A block of data:
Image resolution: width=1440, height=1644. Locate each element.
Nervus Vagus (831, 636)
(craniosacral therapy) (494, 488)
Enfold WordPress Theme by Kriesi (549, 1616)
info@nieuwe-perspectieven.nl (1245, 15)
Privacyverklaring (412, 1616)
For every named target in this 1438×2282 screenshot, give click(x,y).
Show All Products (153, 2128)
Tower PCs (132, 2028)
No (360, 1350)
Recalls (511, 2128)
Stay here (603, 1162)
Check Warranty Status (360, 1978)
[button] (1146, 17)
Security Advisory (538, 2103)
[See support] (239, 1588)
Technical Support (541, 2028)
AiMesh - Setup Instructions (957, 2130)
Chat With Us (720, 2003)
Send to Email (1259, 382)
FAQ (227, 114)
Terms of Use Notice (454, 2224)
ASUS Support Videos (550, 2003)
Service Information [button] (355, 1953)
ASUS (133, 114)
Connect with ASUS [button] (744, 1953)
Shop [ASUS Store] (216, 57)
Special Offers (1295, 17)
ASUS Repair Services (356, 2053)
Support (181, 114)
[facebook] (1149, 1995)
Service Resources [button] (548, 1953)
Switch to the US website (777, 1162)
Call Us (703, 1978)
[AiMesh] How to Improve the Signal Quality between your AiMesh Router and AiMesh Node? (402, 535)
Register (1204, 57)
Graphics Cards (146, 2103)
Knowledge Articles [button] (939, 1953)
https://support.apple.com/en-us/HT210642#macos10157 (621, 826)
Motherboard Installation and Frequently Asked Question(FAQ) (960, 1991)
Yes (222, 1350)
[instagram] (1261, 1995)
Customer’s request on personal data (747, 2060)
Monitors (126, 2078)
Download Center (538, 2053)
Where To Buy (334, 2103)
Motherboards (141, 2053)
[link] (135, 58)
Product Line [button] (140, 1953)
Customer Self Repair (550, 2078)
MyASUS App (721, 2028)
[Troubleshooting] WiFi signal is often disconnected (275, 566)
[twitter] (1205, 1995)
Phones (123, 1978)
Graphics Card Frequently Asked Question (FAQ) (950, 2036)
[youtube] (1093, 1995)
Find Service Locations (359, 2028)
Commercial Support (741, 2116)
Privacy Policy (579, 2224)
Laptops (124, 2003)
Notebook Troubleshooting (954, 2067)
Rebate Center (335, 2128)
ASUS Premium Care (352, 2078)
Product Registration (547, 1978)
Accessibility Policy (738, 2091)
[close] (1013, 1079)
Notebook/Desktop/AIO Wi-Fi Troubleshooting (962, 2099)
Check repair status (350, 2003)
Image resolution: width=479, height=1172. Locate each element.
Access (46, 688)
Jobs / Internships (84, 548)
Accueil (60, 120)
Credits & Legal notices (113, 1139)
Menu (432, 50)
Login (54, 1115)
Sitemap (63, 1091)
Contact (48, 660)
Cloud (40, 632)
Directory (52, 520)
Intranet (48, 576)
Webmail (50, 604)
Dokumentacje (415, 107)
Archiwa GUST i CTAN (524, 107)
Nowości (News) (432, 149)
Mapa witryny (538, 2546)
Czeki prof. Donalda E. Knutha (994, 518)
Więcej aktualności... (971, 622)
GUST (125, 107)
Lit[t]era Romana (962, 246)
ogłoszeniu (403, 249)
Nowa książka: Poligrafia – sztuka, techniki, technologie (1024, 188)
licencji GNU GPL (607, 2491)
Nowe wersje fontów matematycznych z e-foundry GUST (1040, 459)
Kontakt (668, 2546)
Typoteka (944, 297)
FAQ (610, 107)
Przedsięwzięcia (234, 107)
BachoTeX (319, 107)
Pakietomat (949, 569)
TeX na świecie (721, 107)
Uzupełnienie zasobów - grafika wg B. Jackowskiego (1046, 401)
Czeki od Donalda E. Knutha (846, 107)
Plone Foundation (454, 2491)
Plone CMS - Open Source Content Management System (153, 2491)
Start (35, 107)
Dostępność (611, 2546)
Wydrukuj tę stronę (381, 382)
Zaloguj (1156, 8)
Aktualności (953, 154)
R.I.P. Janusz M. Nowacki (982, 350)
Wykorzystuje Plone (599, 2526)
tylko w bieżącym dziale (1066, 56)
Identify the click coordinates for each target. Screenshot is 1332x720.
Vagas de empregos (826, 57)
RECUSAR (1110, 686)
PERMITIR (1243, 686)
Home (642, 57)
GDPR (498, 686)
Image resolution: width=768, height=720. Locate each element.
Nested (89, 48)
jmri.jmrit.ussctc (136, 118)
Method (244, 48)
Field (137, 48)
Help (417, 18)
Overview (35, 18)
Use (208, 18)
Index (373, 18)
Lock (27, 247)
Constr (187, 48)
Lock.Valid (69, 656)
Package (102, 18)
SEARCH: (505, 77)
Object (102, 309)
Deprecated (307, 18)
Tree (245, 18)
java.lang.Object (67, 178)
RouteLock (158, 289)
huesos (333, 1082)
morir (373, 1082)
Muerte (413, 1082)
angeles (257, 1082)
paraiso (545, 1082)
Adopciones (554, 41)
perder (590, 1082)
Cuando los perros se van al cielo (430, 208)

> TASK DESCRIPTION: Rewrite all of the records above, swapping "Image resolution" for "Image size" wherever it occurs and leaving everything else unchanged.

> WRITTEN RESPONSE:
Image size: width=1440, height=1644. Locate each element.
Nervus Vagus (831, 636)
(craniosacral therapy) (494, 488)
Enfold WordPress Theme by Kriesi (549, 1616)
info@nieuwe-perspectieven.nl (1245, 15)
Privacyverklaring (412, 1616)
For every named target in this 1438×2282 screenshot, give click(x,y).
Show All Products (153, 2128)
Tower PCs (132, 2028)
No (360, 1350)
Recalls (511, 2128)
Stay here (603, 1162)
Check Warranty Status (360, 1978)
[button] (1146, 17)
Security Advisory (538, 2103)
[See support] (239, 1588)
Technical Support (541, 2028)
AiMesh - Setup Instructions (957, 2130)
Chat With Us (720, 2003)
Send to Email (1259, 382)
FAQ (227, 114)
Terms of Use Notice (454, 2224)
ASUS Support Videos (550, 2003)
Service Information [button] (355, 1953)
ASUS (133, 114)
Connect with ASUS [button] (744, 1953)
Shop [ASUS Store] (216, 57)
Special Offers (1295, 17)
ASUS Repair Services (356, 2053)
Support (181, 114)
[facebook] (1149, 1995)
Service Resources [button] (548, 1953)
Switch to the US website (777, 1162)
Call Us (703, 1978)
[AiMesh] How to Improve the Signal Quality between your AiMesh Router and AiMesh Node? (402, 535)
Register (1204, 57)
Graphics Cards (146, 2103)
Knowledge Articles [button] (939, 1953)
https://support.apple.com/en-us/HT210642#macos10157 (621, 826)
Motherboard Installation and Frequently Asked Question(FAQ) (960, 1991)
Yes (222, 1350)
[instagram] (1261, 1995)
Customer’s request on personal data (747, 2060)
Monitors (126, 2078)
Download Center (538, 2053)
Where To Buy (334, 2103)
Motherboards (141, 2053)
[link] (135, 58)
Product Line [button] (140, 1953)
Customer Self Repair (550, 2078)
MyASUS App (721, 2028)
[Troubleshooting] WiFi signal is often disconnected (275, 566)
[twitter] (1205, 1995)
Phones (123, 1978)
Graphics Card Frequently Asked Question (FAQ) (950, 2036)
[youtube] (1093, 1995)
Find Service Locations (359, 2028)
Commercial Support (741, 2116)
Privacy Policy (579, 2224)
Laptops (124, 2003)
Notebook Troubleshooting (954, 2067)
Rebate Center (335, 2128)
ASUS Premium Care (352, 2078)
Product Registration (547, 1978)
Accessibility Policy (738, 2091)
[close] (1013, 1079)
Notebook/Desktop/AIO Wi-Fi Troubleshooting (962, 2099)
Check repair status (350, 2003)
Image size: width=479, height=1172. Locate each element.
Access (46, 688)
Jobs / Internships (84, 548)
Accueil (60, 120)
Credits & Legal notices (113, 1139)
Menu (432, 50)
Login (54, 1115)
Sitemap (63, 1091)
Contact (48, 660)
Cloud (40, 632)
Directory (52, 520)
Intranet (48, 576)
Webmail (50, 604)
Dokumentacje (415, 107)
Archiwa GUST i CTAN (524, 107)
Nowości (News) (432, 149)
Mapa witryny (538, 2546)
Czeki prof. Donalda E. Knutha (994, 518)
Więcej aktualności... (971, 622)
GUST (125, 107)
Lit[t]era Romana (962, 246)
ogłoszeniu (403, 249)
Nowa książka: Poligrafia – sztuka, techniki, technologie (1024, 188)
licencji GNU GPL (607, 2491)
Nowe wersje fontów matematycznych z e-foundry GUST (1040, 459)
Kontakt (668, 2546)
Typoteka (944, 297)
FAQ (610, 107)
Przedsięwzięcia (234, 107)
BachoTeX (319, 107)
Pakietomat (949, 569)
TeX na świecie (721, 107)
Uzupełnienie zasobów - grafika wg B. Jackowskiego (1046, 401)
Czeki od Donalda E. Knutha (846, 107)
Plone Foundation (454, 2491)
Plone CMS - Open Source Content Management System (153, 2491)
Start (35, 107)
Dostępność (611, 2546)
Wydrukuj tę stronę (381, 382)
Zaloguj (1156, 8)
Aktualności (953, 154)
R.I.P. Janusz M. Nowacki (982, 350)
Wykorzystuje Plone (599, 2526)
tylko w bieżącym dziale (1066, 56)
Identify the click coordinates for each target. Screenshot is 1332x720.
Vagas de empregos (826, 57)
RECUSAR (1110, 686)
PERMITIR (1243, 686)
Home (642, 57)
GDPR (498, 686)
Image size: width=768, height=720. Locate each element.
Nested (89, 48)
jmri.jmrit.ussctc (136, 118)
Method (244, 48)
Field (137, 48)
Help (417, 18)
Overview (35, 18)
Use (208, 18)
Index (373, 18)
Lock (27, 247)
Constr (187, 48)
Lock.Valid (69, 656)
Package (102, 18)
SEARCH: (505, 77)
Object (102, 309)
Deprecated (307, 18)
Tree (245, 18)
java.lang.Object (67, 178)
RouteLock (158, 289)
huesos (333, 1082)
morir (373, 1082)
Muerte (413, 1082)
angeles (257, 1082)
paraiso (545, 1082)
Adopciones (554, 41)
perder (590, 1082)
Cuando los perros se van al cielo (430, 208)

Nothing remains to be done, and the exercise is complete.